From the Guidelines
The management of a postoperative hematoma or seroma after a right direct anterior total hip arthroplasty should prioritize a conservative approach, with observation and close monitoring for small, asymptomatic collections, as there is no strong evidence to support the routine use of drains to improve outcomes 1.
Key Considerations
- The use of postoperative drains vs. no drains has been shown to have similar pain scores in both groups, with one study reporting higher pain scores in patients with a drain 1.
- The direct anterior surgical approach, used in this case, has been associated with less postoperative pain than a posterolateral approach, but with a longer duration of surgery 1.
- For symptomatic or large collections, aspiration under sterile conditions may be necessary, typically using an 18-gauge needle after local anesthetic administration, with ultrasound guidance to improve accuracy and safety.
- If aspiration reveals purulent fluid or infection is suspected, samples should be sent for culture and sensitivity testing, and empiric antibiotics should be initiated.
Management Approach
- Small, asymptomatic collections: observation with close monitoring
- Symptomatic or large collections: aspiration under sterile conditions with ultrasound guidance
- Recurrent or persistent collections: surgical evacuation and debridement may be required
- Compression dressings or garments can help prevent reaccumulation after drainage
Important Considerations
- Monitor for signs of infection (fever, increasing pain, erythema, drainage) and deep vein thrombosis
- Prophylactic antibiotics are typically not needed for simple aspiration unless the patient is immunocompromised
- These collections require attention as they can increase infection risk, delay wound healing, and potentially compromise the prosthesis if left untreated.
From the Research
Management of Postoperative Hematoma/Seroma
The management of a postoperative hematoma/seroma after a right direct anterior total hip arthroplasty is crucial to prevent further complications.

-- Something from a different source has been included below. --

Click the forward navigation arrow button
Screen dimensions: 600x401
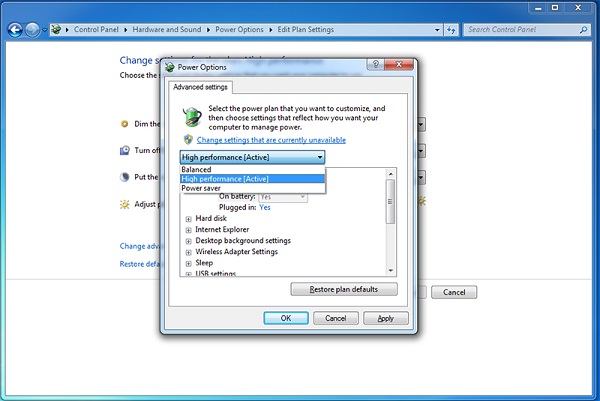point(34,29)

- The use of tranexamic acid has been shown to decrease the risk of haematomas after total hip arthroplasty (THA) 2.
- Risk factors for postoperative hematomas requiring reoperation after primary THA include body mass index (BMI) ≥ 35, American Society of Anesthesiologists (ASA) class ≥3, and history of bleeding disorder 3.

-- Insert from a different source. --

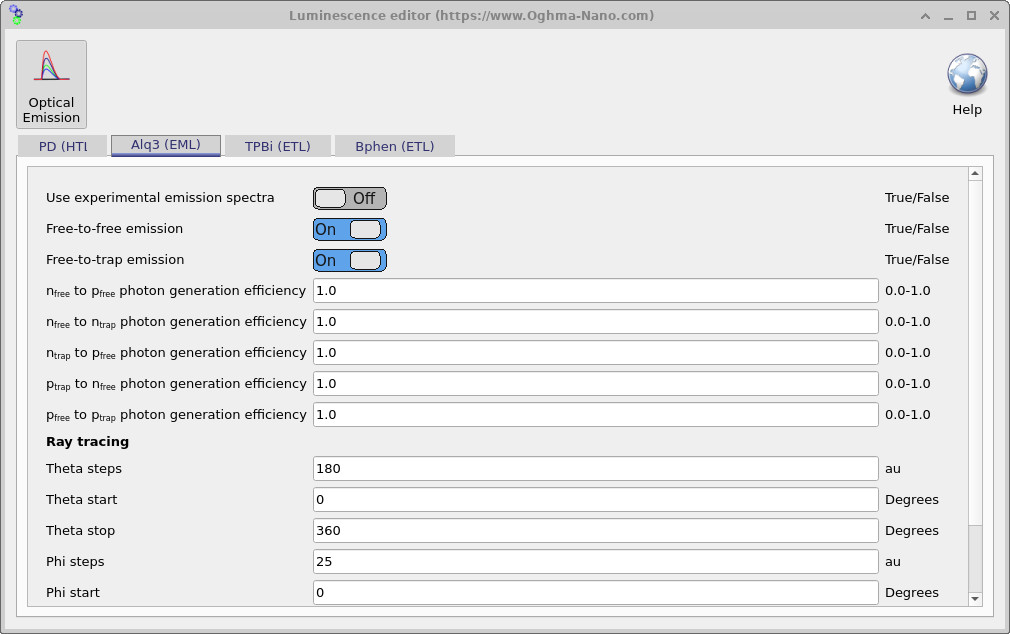Viewport: 1010px width, 634px height.
Task: Disable Free-to-free emission
Action: (348, 229)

- Patients developing a hematoma requiring reoperation are at higher risk of subsequent deep wound infection, sepsis, and pneumonia 3.
Prevention and Treatment
- Effective risk stratification strategies and prevention measures can be applied to minimize morbidity and mortality after THA 4.
- Hematoma following primary THA can require a return to the operating room, and risk factors include blood loss, administration of fresh frozen plasma and Vitamin K, perioperative anticoagulation, and hormonal therapy 5.
- Postoperative intraarticular haematoma and remaining seroma fluid and/or weakened posterior soft tissue wall may be contributing factors to dislocation after total hip replacement 6.
Key Considerations
- The incidence of postoperative hematomas requiring reoperation after primary THA is relatively low, at 0.12% 3.
- Surgical evacuation for a postoperative hematoma was performed in about 1 in 833 cases of primary THA 3.
- Hematoma itself is an independent risk factor for adverse outcomes, increasing morbidity and mortality, despite adequate treatment 5.